Exercise goal –
Repeat the listing below in full, exactly.

========================

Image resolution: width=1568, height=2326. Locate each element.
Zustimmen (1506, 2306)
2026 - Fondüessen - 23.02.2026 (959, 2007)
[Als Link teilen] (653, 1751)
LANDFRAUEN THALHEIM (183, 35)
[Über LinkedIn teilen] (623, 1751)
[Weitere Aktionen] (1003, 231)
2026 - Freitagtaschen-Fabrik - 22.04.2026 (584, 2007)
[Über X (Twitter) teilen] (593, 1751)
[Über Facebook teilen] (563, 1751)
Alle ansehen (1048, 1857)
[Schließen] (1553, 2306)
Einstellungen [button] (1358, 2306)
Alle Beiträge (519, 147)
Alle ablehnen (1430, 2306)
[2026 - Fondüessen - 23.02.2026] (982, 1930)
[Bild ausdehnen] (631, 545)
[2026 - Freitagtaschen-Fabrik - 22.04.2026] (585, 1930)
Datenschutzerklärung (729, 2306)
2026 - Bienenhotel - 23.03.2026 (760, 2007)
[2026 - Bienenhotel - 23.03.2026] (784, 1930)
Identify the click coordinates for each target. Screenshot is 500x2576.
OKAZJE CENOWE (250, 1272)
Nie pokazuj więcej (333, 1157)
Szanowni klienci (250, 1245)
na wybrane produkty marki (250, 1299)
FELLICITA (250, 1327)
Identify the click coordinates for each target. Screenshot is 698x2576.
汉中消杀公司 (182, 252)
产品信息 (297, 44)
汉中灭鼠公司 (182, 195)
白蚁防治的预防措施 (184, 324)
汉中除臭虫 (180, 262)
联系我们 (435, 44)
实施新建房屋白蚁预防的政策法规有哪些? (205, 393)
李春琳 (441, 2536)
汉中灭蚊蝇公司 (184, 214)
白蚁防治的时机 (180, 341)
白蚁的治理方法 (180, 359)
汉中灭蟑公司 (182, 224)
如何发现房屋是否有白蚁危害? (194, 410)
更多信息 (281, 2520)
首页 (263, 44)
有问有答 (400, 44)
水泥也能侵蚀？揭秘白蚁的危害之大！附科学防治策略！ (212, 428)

========================

Answer –
Image resolution: width=1568, height=2326. Locate each element.
Zustimmen (1506, 2306)
2026 - Fondüessen - 23.02.2026 (959, 2007)
[Als Link teilen] (653, 1751)
LANDFRAUEN THALHEIM (183, 35)
[Über LinkedIn teilen] (623, 1751)
[Weitere Aktionen] (1003, 231)
2026 - Freitagtaschen-Fabrik - 22.04.2026 (584, 2007)
[Über X (Twitter) teilen] (593, 1751)
[Über Facebook teilen] (563, 1751)
Alle ansehen (1048, 1857)
[Schließen] (1553, 2306)
Einstellungen [button] (1358, 2306)
Alle Beiträge (519, 147)
Alle ablehnen (1430, 2306)
[2026 - Fondüessen - 23.02.2026] (982, 1930)
[Bild ausdehnen] (631, 545)
[2026 - Freitagtaschen-Fabrik - 22.04.2026] (585, 1930)
Datenschutzerklärung (729, 2306)
2026 - Bienenhotel - 23.03.2026 (760, 2007)
[2026 - Bienenhotel - 23.03.2026] (784, 1930)
Identify the click coordinates for each target. Screenshot is 500x2576.
OKAZJE CENOWE (250, 1272)
Nie pokazuj więcej (333, 1157)
Szanowni klienci (250, 1245)
na wybrane produkty marki (250, 1299)
FELLICITA (250, 1327)
Identify the click coordinates for each target. Screenshot is 698x2576.
汉中消杀公司 (182, 252)
产品信息 (297, 44)
汉中灭鼠公司 (182, 195)
白蚁防治的预防措施 (184, 324)
汉中除臭虫 (180, 262)
联系我们 (435, 44)
实施新建房屋白蚁预防的政策法规有哪些? (205, 393)
李春琳 (441, 2536)
汉中灭蚊蝇公司 (184, 214)
白蚁防治的时机 (180, 341)
白蚁的治理方法 (180, 359)
汉中灭蟑公司 (182, 224)
如何发现房屋是否有白蚁危害? (194, 410)
更多信息 (281, 2520)
首页 (263, 44)
有问有答 (400, 44)
水泥也能侵蚀？揭秘白蚁的危害之大！附科学防治策略！ (212, 428)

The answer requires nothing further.